Rafael Motomayor of Slashfilm gave the film a score of 8/10, writing, "Scare Package is destined to become a midnight crowd favorite, a consistently funny love letter to the genre, made by people who love horror for people to love horror." Richard Whittaker of The Austin Chronicle gave it 3/5 stars, calling it "deliciously ghoulish and inspiringly idiotic". Bloody Disgusting's Meredith Borders gave it a score of 4/5, saying it was "charmingly aware of the tropes that make up the genre it cherishes, and it leans into them with heart, blood, entrails and laughs. You'll have a good time with Scare Package – and you should hit up the bathroom beforehand, because you won't find any weak links here."

Simon Abrams of RogerEbert.com gave it 0/4 stars, writing, "Your mileage may vary when it comes to this sort of pandering humor, but that doesn't make Scare Package more clever or less janky.
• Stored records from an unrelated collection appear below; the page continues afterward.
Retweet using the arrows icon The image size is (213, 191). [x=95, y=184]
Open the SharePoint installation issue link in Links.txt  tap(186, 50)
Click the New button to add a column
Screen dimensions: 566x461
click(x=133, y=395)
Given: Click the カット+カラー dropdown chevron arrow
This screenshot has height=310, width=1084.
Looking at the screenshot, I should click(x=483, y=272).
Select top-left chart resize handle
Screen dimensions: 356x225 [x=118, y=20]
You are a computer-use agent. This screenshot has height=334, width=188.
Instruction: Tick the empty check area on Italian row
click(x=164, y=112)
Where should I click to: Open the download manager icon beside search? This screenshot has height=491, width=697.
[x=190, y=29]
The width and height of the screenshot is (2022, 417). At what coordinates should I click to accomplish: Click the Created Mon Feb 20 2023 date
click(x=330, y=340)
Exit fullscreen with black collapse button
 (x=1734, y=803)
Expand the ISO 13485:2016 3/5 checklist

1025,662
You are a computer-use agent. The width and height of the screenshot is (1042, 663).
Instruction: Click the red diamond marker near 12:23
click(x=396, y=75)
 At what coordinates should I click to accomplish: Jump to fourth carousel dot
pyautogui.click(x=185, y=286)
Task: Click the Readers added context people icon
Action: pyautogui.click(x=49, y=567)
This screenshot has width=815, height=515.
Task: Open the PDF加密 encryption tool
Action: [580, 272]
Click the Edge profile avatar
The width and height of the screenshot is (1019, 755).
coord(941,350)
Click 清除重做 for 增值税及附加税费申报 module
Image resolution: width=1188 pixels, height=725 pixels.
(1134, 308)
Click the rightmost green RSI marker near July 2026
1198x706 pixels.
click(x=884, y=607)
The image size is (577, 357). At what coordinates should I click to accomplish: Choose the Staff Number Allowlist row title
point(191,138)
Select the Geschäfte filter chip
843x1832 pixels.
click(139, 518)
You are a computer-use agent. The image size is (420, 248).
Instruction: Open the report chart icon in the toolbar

Most segments are so short that their creators barely establish and then mildly frustrate a basic set of expectations." Rue Morgue's Michael Gingold wrote, "Perhaps it's unfair to base one's judgement of a movie so closely against its predecessors, but when its primary goal is to demonstrate that it's smarter than the genre's run-of-the-mill, comparison with others of its type is unavoidable–and, in this case, unflattering."

== Sequels ==

Koontz directed, produced and co-wrote Scare Package 2: Rad Chad's Revenge, the sequel to Scare Package. The film premiered at Fright Fest in August, before streaming exclusively on Shudder in December, which was called a "superior and superbly silly sequel" by MovieWeb.

Koontz has said that he hoped to make a third Scare Package film with Shudder.